-- start DATA TO PROCESS --

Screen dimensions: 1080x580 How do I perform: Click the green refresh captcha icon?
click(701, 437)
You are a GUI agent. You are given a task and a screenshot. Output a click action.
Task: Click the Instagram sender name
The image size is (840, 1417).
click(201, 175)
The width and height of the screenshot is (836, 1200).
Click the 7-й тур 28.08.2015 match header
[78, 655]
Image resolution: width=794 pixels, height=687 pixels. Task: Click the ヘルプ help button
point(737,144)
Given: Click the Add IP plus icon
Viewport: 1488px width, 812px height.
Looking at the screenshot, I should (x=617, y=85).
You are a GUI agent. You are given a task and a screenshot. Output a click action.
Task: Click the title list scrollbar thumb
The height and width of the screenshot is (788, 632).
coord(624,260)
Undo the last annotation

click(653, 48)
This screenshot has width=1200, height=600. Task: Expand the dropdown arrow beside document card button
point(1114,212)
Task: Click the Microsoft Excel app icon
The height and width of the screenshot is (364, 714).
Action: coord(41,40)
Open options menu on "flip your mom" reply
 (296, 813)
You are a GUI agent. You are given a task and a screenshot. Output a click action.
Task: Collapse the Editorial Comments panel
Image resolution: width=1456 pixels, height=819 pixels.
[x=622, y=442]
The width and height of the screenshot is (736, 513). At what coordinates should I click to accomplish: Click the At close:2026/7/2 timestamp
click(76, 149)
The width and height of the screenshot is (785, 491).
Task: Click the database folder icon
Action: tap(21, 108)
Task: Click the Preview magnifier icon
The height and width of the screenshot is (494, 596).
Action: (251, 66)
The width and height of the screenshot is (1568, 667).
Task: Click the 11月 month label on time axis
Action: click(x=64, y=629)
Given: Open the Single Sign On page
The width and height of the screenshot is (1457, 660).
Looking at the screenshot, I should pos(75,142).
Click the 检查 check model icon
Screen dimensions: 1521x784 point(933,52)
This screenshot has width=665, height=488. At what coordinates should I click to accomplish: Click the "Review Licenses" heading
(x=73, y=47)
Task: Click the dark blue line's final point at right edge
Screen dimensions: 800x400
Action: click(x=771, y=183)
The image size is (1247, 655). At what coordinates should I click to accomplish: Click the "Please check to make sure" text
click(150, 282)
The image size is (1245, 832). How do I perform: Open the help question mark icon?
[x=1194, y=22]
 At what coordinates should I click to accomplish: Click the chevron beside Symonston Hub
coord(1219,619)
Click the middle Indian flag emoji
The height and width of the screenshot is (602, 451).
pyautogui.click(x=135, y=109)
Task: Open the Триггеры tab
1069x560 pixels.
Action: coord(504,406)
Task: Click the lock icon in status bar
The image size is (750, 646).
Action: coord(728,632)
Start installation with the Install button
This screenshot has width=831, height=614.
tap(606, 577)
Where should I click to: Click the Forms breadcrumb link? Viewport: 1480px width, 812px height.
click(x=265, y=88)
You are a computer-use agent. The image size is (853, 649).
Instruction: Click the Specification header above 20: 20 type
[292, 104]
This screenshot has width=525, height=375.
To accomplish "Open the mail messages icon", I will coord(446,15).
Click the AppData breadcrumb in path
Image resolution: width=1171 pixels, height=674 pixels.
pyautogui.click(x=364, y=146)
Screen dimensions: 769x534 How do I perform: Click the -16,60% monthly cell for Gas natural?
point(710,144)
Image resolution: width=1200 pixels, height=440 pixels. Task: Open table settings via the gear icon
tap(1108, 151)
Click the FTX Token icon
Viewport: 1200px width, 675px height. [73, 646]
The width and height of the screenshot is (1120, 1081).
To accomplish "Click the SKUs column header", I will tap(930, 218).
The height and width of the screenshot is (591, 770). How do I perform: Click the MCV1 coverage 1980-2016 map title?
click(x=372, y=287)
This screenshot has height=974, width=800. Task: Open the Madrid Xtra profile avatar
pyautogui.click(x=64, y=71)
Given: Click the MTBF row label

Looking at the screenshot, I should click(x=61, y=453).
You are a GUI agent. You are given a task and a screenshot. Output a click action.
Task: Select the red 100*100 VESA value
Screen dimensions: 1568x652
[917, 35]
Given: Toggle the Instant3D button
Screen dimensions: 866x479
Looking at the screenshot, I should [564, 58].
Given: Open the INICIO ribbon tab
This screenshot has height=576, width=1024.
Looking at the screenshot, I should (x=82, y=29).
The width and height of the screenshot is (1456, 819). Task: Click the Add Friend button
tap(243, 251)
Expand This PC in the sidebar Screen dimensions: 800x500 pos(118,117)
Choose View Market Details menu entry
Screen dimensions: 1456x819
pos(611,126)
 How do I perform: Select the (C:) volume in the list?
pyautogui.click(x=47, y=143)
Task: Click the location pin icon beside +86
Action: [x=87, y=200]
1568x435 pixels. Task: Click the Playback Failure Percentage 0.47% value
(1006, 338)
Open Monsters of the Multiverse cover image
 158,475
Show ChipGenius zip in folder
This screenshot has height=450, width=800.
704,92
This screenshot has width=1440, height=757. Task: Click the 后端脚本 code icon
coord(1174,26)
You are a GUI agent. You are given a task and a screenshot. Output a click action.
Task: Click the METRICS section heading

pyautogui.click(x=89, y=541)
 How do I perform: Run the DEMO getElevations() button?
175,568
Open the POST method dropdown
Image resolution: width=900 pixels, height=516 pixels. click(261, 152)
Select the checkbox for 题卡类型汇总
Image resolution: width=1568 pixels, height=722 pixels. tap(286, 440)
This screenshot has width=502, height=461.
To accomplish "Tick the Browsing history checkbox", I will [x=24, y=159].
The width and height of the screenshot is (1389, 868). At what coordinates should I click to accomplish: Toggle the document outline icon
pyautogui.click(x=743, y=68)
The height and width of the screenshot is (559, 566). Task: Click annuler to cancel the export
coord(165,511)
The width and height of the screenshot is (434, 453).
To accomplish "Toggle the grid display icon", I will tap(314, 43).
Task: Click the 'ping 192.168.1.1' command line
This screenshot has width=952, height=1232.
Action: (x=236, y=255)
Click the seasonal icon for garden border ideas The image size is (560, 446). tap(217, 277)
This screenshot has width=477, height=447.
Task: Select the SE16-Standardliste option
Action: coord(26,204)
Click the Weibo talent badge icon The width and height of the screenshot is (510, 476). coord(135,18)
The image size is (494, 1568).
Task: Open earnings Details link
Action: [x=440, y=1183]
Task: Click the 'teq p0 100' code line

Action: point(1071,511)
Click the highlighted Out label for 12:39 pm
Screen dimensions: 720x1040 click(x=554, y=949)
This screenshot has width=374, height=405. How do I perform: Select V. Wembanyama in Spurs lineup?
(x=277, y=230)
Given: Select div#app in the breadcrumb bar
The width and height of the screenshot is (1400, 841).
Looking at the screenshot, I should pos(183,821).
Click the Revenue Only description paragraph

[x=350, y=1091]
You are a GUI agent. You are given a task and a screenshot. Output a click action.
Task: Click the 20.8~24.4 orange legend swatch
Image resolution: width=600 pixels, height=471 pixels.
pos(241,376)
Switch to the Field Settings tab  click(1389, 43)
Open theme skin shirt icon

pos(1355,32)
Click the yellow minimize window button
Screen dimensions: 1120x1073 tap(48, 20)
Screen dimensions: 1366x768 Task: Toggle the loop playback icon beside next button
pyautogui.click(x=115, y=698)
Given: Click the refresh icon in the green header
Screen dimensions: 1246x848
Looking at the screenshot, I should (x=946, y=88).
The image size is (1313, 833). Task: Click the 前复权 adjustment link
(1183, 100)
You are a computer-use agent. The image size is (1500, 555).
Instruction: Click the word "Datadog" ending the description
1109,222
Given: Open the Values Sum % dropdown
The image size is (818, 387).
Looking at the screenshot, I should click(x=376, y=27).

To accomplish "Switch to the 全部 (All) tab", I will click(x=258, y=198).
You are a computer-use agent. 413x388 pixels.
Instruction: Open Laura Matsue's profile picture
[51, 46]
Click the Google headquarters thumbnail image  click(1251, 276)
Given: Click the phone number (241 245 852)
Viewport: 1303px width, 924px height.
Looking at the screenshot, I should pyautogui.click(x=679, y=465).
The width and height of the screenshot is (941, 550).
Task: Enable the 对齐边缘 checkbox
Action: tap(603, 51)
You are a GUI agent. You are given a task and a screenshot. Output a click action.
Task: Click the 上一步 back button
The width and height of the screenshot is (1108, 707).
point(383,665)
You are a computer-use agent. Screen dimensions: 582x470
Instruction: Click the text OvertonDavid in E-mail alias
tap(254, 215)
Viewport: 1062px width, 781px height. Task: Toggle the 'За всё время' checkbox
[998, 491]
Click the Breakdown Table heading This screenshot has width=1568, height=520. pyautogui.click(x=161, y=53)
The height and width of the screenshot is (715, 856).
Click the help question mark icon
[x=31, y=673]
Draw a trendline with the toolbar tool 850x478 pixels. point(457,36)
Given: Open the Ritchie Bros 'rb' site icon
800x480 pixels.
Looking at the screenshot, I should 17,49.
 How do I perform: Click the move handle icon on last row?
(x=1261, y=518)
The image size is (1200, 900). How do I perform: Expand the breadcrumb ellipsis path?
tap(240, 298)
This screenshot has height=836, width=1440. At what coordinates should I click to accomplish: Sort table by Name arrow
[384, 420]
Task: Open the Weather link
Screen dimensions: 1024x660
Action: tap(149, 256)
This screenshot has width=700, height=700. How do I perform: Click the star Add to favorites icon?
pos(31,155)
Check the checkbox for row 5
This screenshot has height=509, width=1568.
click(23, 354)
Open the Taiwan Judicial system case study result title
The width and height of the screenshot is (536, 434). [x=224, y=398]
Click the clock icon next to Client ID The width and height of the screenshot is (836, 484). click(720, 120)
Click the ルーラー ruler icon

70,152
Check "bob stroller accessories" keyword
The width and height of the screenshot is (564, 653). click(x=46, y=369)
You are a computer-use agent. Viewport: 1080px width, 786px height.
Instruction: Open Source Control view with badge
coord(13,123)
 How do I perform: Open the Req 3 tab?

-- end DATA TO PROCESS --

> **AIM**:
Copy out the stretch of items from the line containing "You are a computer-use agent. Viewport: 1080px" through the end of the items, reproducing each line without changes.

> **EXERCISE OUTPUT**:
You are a computer-use agent. Viewport: 1080px width, 786px height.
Instruction: Open Source Control view with badge
coord(13,123)
 How do I perform: Open the Req 3 tab?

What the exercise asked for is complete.